Hi guys, 2nd generation 2016 Cruze premier has an issue with the high beam on the driver side light not working. Any ideas what could cause this? I changed the bulb in hopes it maybe something to do with that but didn't solve the problem. Hope I don't have to replace the entire headlight, they are expensive. Any help would be appreciated.


----------



## Snipesy (Dec 7, 2015)

Fuse?


----------



## Fireworks234 (Jan 4, 2018)

The "high beam" is the projector housing just moving a flap on the housing. Sounds like that flap is either stuck or the mechanism got disabled one way or another.


----------



## WillL84 (Aug 5, 2019)

Fireworks234 said:


> The "high beam" is the projector housing just moving a flap on the housing. Sounds like that flap is either stuck or the mechanism got disabled one way or another.


Came to say the same thing. Wither the solenoid that moves the flapper is bad, the linkage came undone or there's a wiring problem. Problem is it's all sealed inside the headlight housing. Too bad you're out of the 36-month B2B warranty now as well


----------



## Fuhnominon (Mar 19, 2015)

Snipesy said:


> Fuse?


Checked the fuse for that high beam and it's good.


----------



## Fuhnominon (Mar 19, 2015)

Fireworks234 said:


> The "high beam" is the projector housing just moving a flap on the housing. Sounds like that flap is either stuck or the mechanism got disabled one way or another.
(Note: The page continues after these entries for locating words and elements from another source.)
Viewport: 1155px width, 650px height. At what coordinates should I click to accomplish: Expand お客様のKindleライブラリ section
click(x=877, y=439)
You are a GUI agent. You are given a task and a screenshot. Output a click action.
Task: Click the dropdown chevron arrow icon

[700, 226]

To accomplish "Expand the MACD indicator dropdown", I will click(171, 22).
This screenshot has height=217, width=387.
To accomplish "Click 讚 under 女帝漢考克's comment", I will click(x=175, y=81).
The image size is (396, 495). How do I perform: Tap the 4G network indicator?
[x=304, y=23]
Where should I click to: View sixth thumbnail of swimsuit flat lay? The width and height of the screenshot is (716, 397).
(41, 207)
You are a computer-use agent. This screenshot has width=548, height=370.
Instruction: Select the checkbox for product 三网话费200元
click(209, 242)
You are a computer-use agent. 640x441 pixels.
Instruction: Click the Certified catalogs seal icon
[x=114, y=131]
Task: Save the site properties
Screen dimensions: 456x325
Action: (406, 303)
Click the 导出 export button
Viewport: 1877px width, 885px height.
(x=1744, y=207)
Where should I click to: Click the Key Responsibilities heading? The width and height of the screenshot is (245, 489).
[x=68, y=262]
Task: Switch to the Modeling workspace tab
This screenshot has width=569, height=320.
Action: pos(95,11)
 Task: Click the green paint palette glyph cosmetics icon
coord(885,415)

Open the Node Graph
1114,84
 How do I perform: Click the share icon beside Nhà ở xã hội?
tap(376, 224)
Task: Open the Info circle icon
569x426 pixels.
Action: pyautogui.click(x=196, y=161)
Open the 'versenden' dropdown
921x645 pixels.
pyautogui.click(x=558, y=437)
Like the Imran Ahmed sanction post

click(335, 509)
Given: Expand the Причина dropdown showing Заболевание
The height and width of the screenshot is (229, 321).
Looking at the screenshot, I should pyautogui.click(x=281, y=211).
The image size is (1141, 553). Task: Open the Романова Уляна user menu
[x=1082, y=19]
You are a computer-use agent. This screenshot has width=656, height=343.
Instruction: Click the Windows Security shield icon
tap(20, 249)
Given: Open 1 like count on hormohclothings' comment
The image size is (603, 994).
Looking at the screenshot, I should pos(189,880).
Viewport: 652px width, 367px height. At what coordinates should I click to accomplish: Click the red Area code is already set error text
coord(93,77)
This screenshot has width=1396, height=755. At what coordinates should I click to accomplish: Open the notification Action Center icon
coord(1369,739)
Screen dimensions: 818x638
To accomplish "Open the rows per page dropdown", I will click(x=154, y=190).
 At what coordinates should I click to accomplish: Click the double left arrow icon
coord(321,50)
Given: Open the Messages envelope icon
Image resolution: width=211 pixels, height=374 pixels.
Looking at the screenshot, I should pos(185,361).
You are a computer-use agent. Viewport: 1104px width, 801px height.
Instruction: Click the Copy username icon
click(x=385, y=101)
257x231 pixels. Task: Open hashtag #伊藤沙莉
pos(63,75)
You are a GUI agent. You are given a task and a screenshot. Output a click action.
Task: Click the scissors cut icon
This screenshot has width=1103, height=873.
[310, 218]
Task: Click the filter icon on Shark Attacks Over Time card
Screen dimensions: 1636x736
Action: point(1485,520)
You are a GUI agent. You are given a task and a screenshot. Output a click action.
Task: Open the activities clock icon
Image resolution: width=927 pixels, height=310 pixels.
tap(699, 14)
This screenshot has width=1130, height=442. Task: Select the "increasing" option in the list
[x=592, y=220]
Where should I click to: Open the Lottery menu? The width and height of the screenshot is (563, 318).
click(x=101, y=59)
Ahhh ok I see. Is there a way to fix this mechanism or you basically have to discard the hight and heat a new headlight?


----------



## Fuhnominon (Mar 19, 2015)

WillL84 said:


> Came to say the same thing. Wither the solenoid that moves the flapper is bad, the linkage came undone or there's a wiring problem. Problem is it's all sealed inside the headlight housing. Too bad you're out of the 36-month B2B warranty now as well


I will get the wiring checked and see if there is a problem there. If not I will have to bite the bullet.


----------



## Fuhnominon (Mar 19, 2015)

Hey guys just an update re: high beam on driver side headlight. So I finally found the issue and luckily it was an easy fix. Seems the fuse box in the engine bay is also a body control module and apparently the 3 bolts that holds the tops fuse section down to the base need to be torqued enough to make proper contact to create a ground. Mine were not tightened right enough and so was not making correct contact. Tightened properly and the high beam and other issues got solved just like that. I'm a happy camper. Thanks again for all your help


----------



## Ma v e n (Oct 8, 2018)

Good find!

But for clarification, it's not a body control module. Those bolts simply hold the wiring harnesses to fuse block in place. There no grounds in there, it's all power feeds.


----------